《ブラジル》子持ち女性の給与は低い?=1人いるだけで平均24%減

働く母のサポートは「コスト」ではなく、「チャンス」ととらえる企業には優秀な女性人材も集まる(参考画像・Elza Fiuza/Agencia Brasil)

働く母のサポートは「コスト」ではなく、「チャンス」ととらえる企業には優秀な女性人材も集まる(参考画像・Elza Fiuza/Agencia Brasil)

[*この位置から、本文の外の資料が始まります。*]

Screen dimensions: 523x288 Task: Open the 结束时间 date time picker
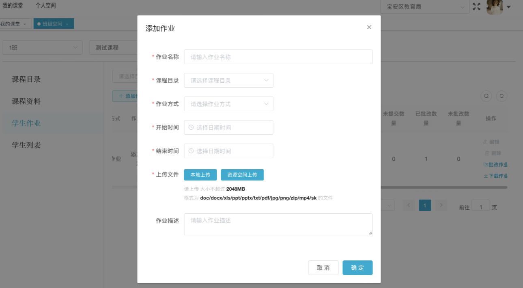(x=228, y=151)
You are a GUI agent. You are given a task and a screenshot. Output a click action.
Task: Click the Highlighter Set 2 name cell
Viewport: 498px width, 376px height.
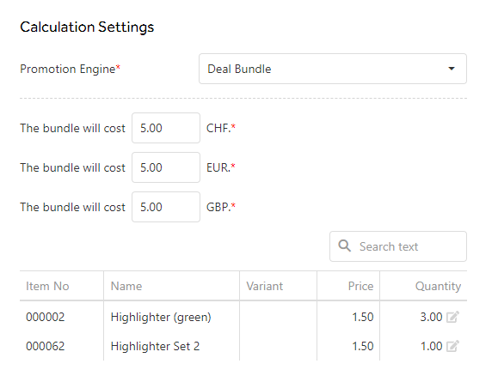[x=155, y=346]
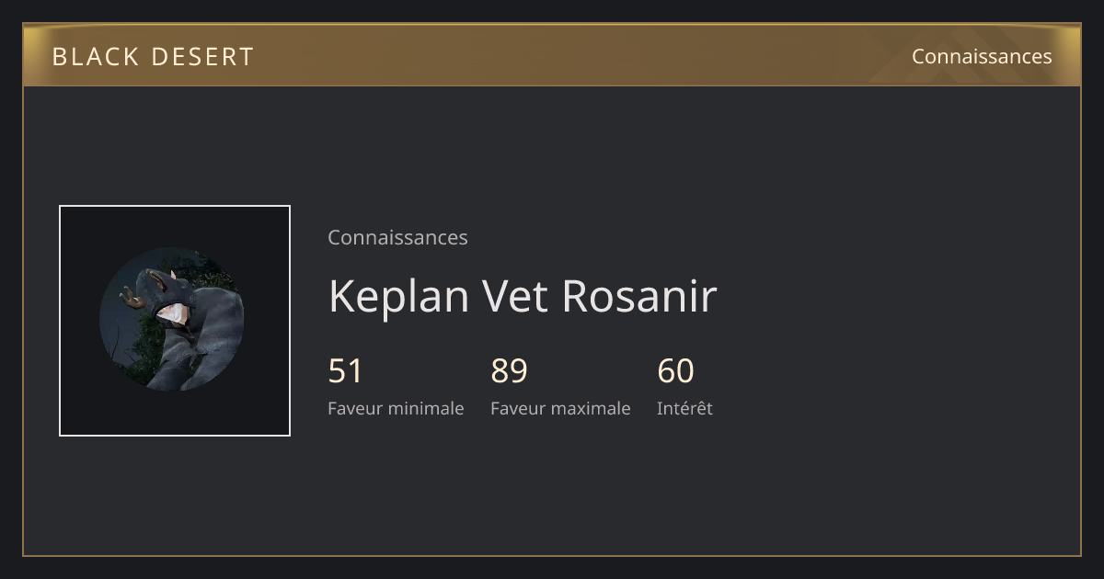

 地理統計院(IBGE)の全国家庭サンプル調査(Pnad)によると、子供のいないブラジル人女性は平均2115レアルの月収があるが、子供を1人産むと月給は平均24%下がり、3人以上になると平均40%下がる事がわかった。11日付現地紙が報じた。
 図書館司書のエロイザ・スポラドールさん(30)は、「面接に行くといつも聞かれるのは、『結婚していますか?』、『お子さんはいますか?』だった。結婚が遅く、子供がいなかったせいで、良い職を得る事が出来たのだと思う」と語る。エロイーザさんは学業に戻りたいと思っており、夫婦は出産を少し待つつもりだ。
 子供のいる女性は、育児にどうしても時間を取られるため、キャリアアップのための資格取得などに時間をかけることが子供のいない女性より難しい事が、子供の有無で女性の間でも給与格差が生まれている一因ではないかと、ジェトゥーリオ・ヴァルガス財団(FGV)所属の経済学者ブルーノ・オットーニ氏は分析。こうした「キャリアアップ阻害要因」は、子供の数が増えるほど、女性の肩にのしかかるとしている。
 オットーニ氏は、「女性社員が妊娠し、幼い子供を持つと、上司は『仕事に打ち込めなくなるのではないか』と偏見を持つし、雇用主も、出産などで女性が抜けたりするたびに起きる職場再編などを嫌う」と語る。
 同氏はさらに、問題の多くは行政側にも責任があると語る。IBGEによると、国内の0~3歳児の中で保育園に預けられているのは3分の1以下の32・7%だけだ。